Arrivée par la mer, Islande  2005 . 2023                

      s   o   l   s   t   i   c   e   

  

         d i s p a r i t i o n   d e s   v é n u s

s o f i    h é m o n

impressions numériques jet d’encre sur papier

 

     Poussières d’Islande, sables noirs volcaniques, scories de basalte, passage du jour à la nuit, de la nuit au jour, macro-monde, micro-monde, des nuées se forment sous nos yeux. Ce qui recouvre les paupières se nomme étendue. L’étendue fusionne avec l’immensité. Nous sommes d’infini-minuscule.

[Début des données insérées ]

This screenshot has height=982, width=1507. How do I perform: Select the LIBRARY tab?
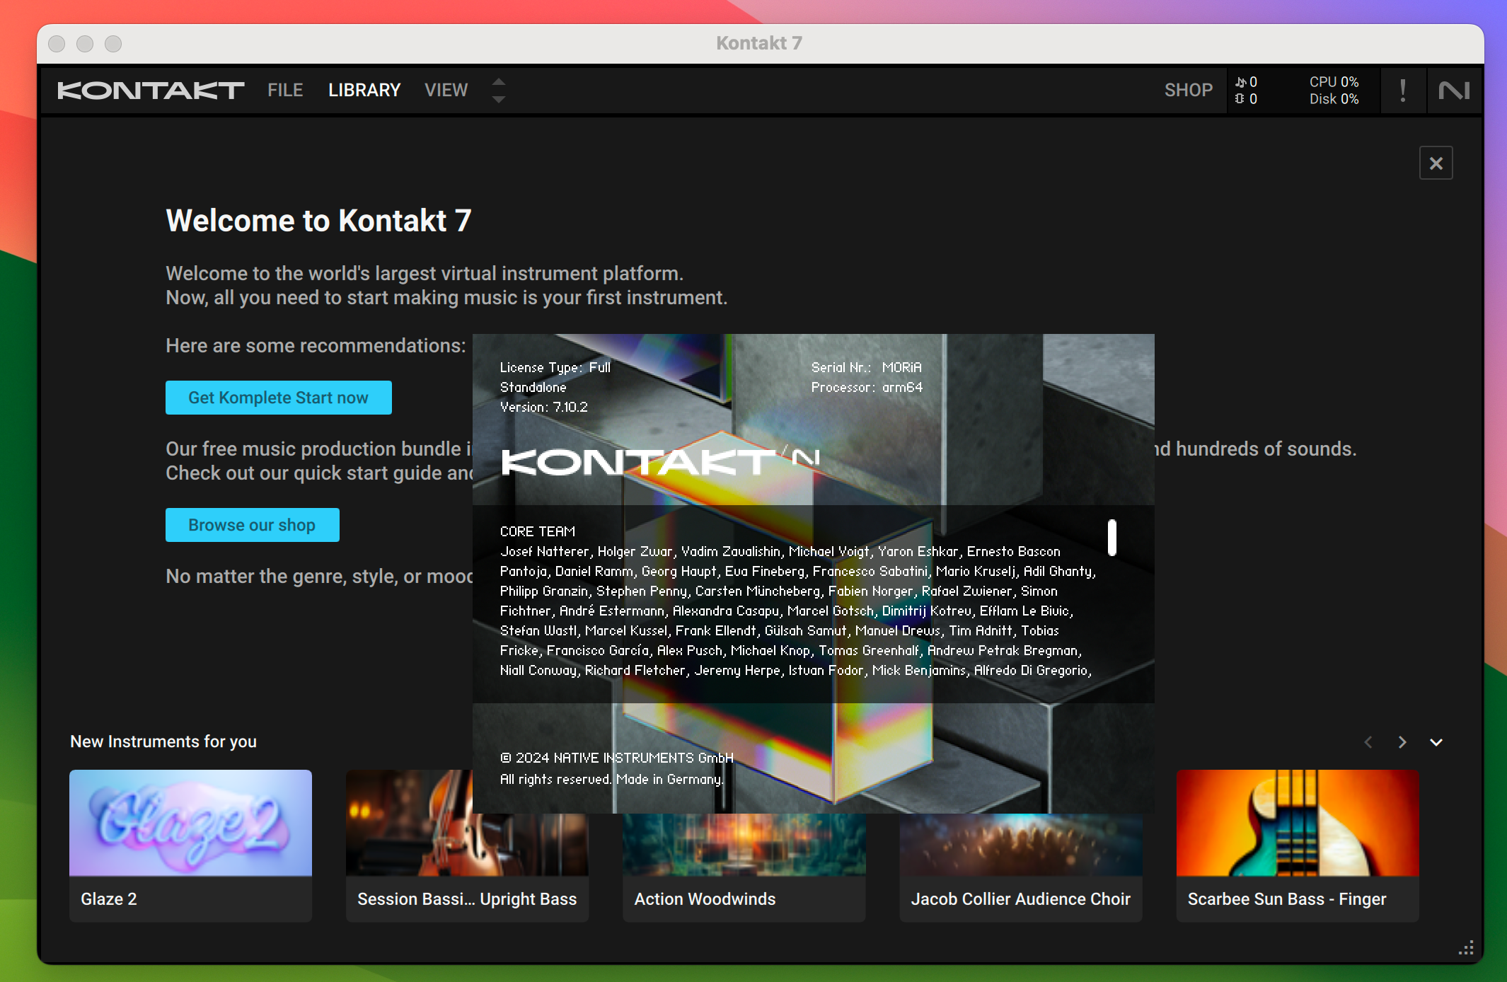[364, 90]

    s  o   l   s   t   i   c   e      2024

Le fouillis de points entre-aperçu au déclin du jour disparait. La variété des enchevêtrements de lignes s’estompe et avec elle l’idée qu’une structure puisse être stable. En 2024, je remets en fonction des processus dynamiques de création en faisant une synthèse des solstices passés. Je rêve de bancs de poisson et trace une ligne d’un point à l’autre. Qualités amies du ciel et de la terre, ciel et mer confondus, La ligne d’horizon reste flottante. J’utilise des outils défaillants. Les trajectoires sont ponctuées d’embuche. Je crible les feuilles de trous. Je substitue les points noirs sur fond blanc par des points blancs sur fond noir. Techniquement, l’opération est simple. Sable noir, ciel noir, je suis habitée par des segments d’espace-temps. Un jour passé, un autre le recouvre, visible et invisible se côtoient. Je perds la netteté des contours. Je contourne la question du motif. Des amas de poussière apparaissent sur l’écran de l’ordinateur. Je laisse dériver l’idée d’une existence inframince. J’annonce trop tard et après tout le monde la dérive des continents et la perpective de nauffrages éminents. Je travaille sur 60 dessins format 29,50 X 41 cm. Je recherche un état  « fins débris en suspension dans l'air qui se déposent ». Il faudra assembler aléatoirement ce voile de nuit, claire voie en fin de parcours. Je prévois un gouffre entre ma vision à l’écran et le développement d’images numériques réalisé par une machine dans un système de production. La machine et l’impression l’emportent. J’accepte dans ce futur proche les simplifications et les réductions. Mon présent est foisonnant. Je vis la réminiscence de voyages en Islande.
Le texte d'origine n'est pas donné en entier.